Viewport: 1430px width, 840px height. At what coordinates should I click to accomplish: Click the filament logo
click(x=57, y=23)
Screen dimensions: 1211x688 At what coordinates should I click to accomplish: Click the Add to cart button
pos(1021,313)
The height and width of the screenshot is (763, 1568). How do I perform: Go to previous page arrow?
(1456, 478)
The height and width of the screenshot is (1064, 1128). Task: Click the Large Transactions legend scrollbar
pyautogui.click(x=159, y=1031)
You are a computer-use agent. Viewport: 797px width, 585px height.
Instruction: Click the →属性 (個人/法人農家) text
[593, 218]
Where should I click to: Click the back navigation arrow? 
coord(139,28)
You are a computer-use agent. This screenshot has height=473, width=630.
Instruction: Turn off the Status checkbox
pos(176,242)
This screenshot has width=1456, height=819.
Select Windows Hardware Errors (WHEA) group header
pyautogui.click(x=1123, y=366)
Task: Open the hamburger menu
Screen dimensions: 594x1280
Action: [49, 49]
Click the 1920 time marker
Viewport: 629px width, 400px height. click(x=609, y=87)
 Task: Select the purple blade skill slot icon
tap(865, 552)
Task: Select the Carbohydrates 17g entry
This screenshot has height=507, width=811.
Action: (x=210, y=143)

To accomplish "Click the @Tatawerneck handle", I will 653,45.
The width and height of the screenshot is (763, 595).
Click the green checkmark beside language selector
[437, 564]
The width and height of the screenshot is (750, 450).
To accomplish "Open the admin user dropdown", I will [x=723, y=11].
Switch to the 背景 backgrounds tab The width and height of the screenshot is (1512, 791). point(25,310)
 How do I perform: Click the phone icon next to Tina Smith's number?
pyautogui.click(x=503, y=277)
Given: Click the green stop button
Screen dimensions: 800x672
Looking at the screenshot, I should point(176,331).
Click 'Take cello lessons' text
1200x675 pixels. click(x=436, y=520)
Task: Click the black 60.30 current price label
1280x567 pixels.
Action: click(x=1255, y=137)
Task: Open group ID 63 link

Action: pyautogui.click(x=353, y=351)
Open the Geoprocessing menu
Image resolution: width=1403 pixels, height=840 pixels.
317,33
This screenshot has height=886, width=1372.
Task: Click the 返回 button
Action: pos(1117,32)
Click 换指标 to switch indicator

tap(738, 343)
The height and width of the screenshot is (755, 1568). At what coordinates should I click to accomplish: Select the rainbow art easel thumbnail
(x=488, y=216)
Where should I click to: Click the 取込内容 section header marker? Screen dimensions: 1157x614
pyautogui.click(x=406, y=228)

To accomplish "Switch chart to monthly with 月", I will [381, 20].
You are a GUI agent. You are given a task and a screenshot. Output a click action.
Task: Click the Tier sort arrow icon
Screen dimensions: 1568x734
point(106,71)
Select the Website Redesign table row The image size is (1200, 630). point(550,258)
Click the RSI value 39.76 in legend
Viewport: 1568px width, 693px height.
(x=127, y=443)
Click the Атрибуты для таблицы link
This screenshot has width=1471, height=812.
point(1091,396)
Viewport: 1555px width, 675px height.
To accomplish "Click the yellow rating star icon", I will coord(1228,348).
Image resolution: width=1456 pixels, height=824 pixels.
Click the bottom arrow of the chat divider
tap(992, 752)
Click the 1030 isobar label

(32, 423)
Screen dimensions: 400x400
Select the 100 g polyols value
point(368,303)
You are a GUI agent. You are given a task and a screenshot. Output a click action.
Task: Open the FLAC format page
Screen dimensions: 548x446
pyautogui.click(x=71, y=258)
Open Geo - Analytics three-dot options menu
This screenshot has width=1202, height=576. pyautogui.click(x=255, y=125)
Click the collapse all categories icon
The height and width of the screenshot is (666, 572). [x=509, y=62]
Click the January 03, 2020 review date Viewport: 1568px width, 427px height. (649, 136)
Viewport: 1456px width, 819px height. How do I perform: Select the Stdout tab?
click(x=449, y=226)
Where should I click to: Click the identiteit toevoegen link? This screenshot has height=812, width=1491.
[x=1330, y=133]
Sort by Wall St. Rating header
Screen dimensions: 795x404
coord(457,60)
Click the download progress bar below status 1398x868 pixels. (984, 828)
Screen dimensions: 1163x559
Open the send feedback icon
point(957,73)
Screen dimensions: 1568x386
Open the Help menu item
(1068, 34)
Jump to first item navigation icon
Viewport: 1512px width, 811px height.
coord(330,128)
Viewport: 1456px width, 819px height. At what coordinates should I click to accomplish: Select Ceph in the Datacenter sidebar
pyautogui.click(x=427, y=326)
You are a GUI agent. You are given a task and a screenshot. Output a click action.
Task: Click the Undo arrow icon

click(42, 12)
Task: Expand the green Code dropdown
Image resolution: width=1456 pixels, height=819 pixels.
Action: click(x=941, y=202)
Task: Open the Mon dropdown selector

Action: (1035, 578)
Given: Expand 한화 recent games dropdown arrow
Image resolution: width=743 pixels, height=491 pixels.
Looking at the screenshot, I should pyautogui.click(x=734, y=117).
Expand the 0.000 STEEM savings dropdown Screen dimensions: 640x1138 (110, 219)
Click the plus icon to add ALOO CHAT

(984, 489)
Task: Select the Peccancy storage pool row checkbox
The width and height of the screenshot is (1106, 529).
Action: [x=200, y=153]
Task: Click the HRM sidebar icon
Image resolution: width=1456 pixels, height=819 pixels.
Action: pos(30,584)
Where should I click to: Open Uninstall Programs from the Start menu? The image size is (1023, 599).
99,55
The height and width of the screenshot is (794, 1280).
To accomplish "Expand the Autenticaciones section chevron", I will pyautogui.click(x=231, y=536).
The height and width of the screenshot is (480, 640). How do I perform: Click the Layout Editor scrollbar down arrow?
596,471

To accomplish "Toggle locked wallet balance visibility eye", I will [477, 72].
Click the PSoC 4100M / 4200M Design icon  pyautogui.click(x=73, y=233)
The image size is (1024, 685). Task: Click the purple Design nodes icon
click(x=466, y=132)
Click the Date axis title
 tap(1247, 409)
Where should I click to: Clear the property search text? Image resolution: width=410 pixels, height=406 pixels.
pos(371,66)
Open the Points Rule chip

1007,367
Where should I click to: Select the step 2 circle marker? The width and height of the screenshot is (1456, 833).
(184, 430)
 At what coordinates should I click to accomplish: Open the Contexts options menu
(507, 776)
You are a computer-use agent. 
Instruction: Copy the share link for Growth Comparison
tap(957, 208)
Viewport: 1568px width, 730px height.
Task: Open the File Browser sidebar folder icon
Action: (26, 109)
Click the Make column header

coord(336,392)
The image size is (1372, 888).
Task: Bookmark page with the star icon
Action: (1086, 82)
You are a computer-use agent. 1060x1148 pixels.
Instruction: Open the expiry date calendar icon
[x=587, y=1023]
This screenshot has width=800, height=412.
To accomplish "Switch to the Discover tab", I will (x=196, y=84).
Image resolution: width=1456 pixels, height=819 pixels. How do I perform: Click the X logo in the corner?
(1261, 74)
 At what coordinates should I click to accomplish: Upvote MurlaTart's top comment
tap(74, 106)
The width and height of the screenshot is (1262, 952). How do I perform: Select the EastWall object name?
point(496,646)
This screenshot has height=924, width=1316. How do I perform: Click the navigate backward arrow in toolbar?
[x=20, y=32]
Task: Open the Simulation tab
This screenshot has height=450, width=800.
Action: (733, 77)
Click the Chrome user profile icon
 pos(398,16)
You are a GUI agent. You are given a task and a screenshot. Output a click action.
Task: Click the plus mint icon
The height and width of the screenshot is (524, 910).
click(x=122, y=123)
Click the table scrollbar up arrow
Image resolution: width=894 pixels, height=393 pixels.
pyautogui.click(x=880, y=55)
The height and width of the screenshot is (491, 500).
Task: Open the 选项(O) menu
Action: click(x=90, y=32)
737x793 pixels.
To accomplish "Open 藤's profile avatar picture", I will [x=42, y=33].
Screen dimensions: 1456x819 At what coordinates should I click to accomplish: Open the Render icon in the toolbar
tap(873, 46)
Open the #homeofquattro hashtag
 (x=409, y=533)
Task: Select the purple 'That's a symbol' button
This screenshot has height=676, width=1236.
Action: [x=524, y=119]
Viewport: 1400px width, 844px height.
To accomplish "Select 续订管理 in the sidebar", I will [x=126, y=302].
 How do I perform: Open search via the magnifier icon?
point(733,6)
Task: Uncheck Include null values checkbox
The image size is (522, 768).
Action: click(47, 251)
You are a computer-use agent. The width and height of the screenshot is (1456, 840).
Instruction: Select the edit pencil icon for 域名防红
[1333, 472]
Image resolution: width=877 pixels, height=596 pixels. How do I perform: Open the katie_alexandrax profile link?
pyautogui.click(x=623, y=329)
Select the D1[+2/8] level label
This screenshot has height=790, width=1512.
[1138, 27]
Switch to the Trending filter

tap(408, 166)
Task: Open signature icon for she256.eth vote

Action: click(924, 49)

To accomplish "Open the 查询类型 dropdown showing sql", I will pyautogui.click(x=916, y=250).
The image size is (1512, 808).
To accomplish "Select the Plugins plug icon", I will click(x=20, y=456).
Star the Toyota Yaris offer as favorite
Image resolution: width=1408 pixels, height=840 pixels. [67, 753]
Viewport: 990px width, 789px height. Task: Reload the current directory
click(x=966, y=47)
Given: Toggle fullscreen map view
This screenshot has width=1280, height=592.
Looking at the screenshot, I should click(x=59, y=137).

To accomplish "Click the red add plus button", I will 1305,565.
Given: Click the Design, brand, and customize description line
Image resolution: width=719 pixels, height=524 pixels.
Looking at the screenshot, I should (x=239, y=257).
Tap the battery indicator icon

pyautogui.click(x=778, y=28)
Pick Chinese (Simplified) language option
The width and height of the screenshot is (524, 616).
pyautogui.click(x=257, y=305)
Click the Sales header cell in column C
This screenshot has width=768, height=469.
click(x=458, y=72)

* **Exercise aim**
Rewrite the lines from the line with "Task: Click the black" up to and including the line with "I will coord(1228,348).", replacing "Screen dimensions" with "Screen size" and leaving everything else unchanged.

* **Result for this exercise**
Task: Click the black 60.30 current price label
1280x567 pixels.
Action: click(x=1255, y=137)
Task: Open group ID 63 link

Action: pyautogui.click(x=353, y=351)
Open the Geoprocessing menu
Image resolution: width=1403 pixels, height=840 pixels.
317,33
This screenshot has height=886, width=1372.
Task: Click the 返回 button
Action: pos(1117,32)
Click 换指标 to switch indicator

tap(738, 343)
The height and width of the screenshot is (755, 1568). At what coordinates should I click to accomplish: Select the rainbow art easel thumbnail
(x=488, y=216)
Where should I click to: Click the 取込内容 section header marker? Screen size: 1157x614
pyautogui.click(x=406, y=228)

To accomplish "Switch chart to monthly with 月", I will [381, 20].
You are a GUI agent. You are given a task and a screenshot. Output a click action.
Task: Click the Tier sort arrow icon
Screen size: 1568x734
point(106,71)
Select the Website Redesign table row The image size is (1200, 630). point(550,258)
Click the RSI value 39.76 in legend
Viewport: 1568px width, 693px height.
(x=127, y=443)
Click the Атрибуты для таблицы link
This screenshot has width=1471, height=812.
point(1091,396)
Viewport: 1555px width, 675px height.
To accomplish "Click the yellow rating star icon", I will coord(1228,348).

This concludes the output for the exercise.